Hydrogen sulfide inhibits mitochondrial fission in neuroblastoma N2a cells through the Drp1/ERK1/2 signaling pathway.

Hydrogen sulfide (H2S) has been demonstrated to have various effects on mitochondrial function. The aim of the present study was to investigate the effects of H2S on mitochondrial fission and the potential underlying mechanisms of these effects. Transmission electron microscopy analysis demonstrated that sodium hydrosulfide (NaHS, a donor of H2S) inhibited mitochondrial fission in a dose‑ and time‑dependent manner. Treating neuro‑2a (N2a) mouse neuroblastoma cells with 400 µM NaHS for 16 h significantly increased the % of elongated mitochondria and reduced the number of mitochondria per cell compared with untreated cells.

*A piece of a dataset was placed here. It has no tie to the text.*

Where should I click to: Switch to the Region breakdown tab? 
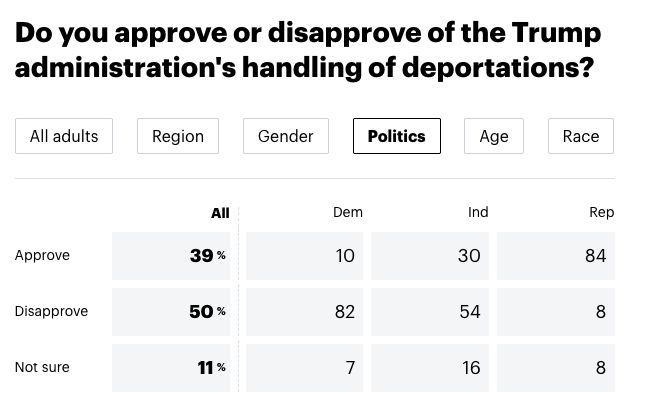point(178,136)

In addition, the viability and ATP generation of N2a cells that were treated with various concentrations of NaHS was examined. The results demonstrated that treatment with 400 and 600 µM NaHS increased cell viability and ATP generation compared with untreated cells. To further understand the effects of H2S on mitochondrial morphology, the protein and mRNA expression levels of dynamin 1 like (Dnm1l, also known as Drp1) were examined, and the results demonstrated that NaHS dose‑dependently reduced Drp1 mRNA and protein levels, consistent with the mitochondrial morphology changes. To determine whether H2S affects mitochondrial morphology through Drp1 expression, Drp1 was overexpressed in N2a cells using a lentivirus encoding the Drp1 cDNA. It was observed that Drp1 overexpression reversed the effects of NaHS. Furthermore, NaHS promoted the phosphorylation of extracellular signal‑regulated kinase (ERK) 1/2, and the effects of NaHS on Drp1 expression were abolished by an ERK1/2 inhibitor (PD98059). The results of the present study indicate that the H2S‑induced decrease in Drp1 mRNA and protein levels and mitochondrial fission may involve the ERK1/2 signaling pathway. The present study suggests that H2S may be used in the future as a potential therapeutic for diseases that may be mediated by abnormal mitochondria fragmentation, such as Alzheimer's disease.